使用 NVIDIA Network Operator 在 EGX 堆疊上部署 GPUDirect RDMA

邊緣運算是在資料來源附近進行，以減輕網路壓力及改善延遲。GPU 是邊緣運算的理想運算引擎，因為它們可程式化，且提供驚人的效能。但是管理大量複雜的邊緣裝置，可能會損害 GPU 有利的經濟效益。

在 2019 年，NVIDIA 推出 GPU Operator，用以簡化 EGX 堆疊上的橫向擴充 GPU 部署與管理。之後，NVIDIA 的客戶已成功將 GPU 應用於各種邊緣 AI 的使用案例，且將 GPU Operator 導入 HPE 和 Dell 發布的參考架構中。

圖 1：NVIDIA Network Operator 與 NVIDIA GPU Operator 同時安裝，可將 EGX 堆疊上的 GPUDirect RDMA 配置自動化。 — 圖 1：*NVIDIA Network Operator* 與 *NVIDIA GPU Operator* *同時安裝*，可將 *EGX* *堆疊上的* *GPUDirect RDMA* *配置自動化。*

便宜感測器越來越容易取得，使得持續推動邊緣的資料處理需求。單一 GPU 經常同時接收來自數十個感測器的連續資料流，使網路效能成為關鍵的設計考量。

GPUDirect RDMA 是一項可以在 NVIDIA GPU 與支援 RDMA 的網路介面之間，建立快速資料路徑的技術。此技術可以為與網路繫結的 GPU 工作負載，提供線路速率傳輸量和低延遲。GPUDirect RDMA 技術已導入 NVIDIA ConnectX SmartNIC 和 BlueField DPU，在實現邊緣 GPU 的效益中扮演關鍵角色。

本文章將介紹 NVIDIA Network Operator。Network Operator 與 NVIDIA GPU Operator 類似，透過將原本需要手動工作的網路部署和配置層面自動化，以簡化 Kubernetes 的橫向擴充網路設計。它透過 ConnectX 網路介面在任何叢集節點上載入所需的驅動程式、函式庫和裝置外掛程式。在與 GPU Operator 同時安裝時，可啟用 GPUDirect RDMA。本文章說明了 Network Operator 架構，並示範如何在 Kubernetes 中測試 GPUDirect RDMA。
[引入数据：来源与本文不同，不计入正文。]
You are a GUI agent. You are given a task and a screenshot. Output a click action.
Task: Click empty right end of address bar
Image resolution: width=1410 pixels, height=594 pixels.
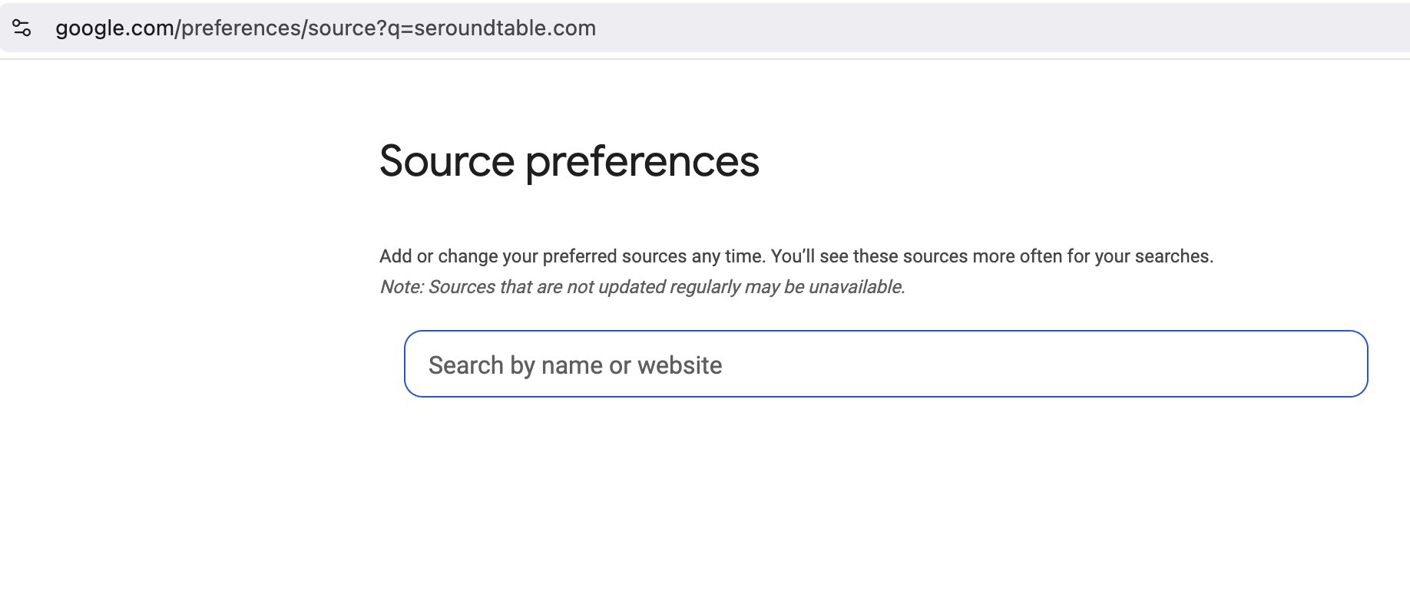(1075, 28)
NVIDIA Network Operator 架構

NVIDIA Network Operator 是利用 Kubernetes 自訂資源和 Operator 架構，配置快速網路、RDMA 以及 GPUDirect。Network Operator 之目的是在 Kubernetes 叢集中，安裝啟用 RDMA 和 GPUDirect 需要的主機網路元件。方式是為各個叢集節點中之次要網路上的 IO 密集型工作負載，配置高速資料路徑。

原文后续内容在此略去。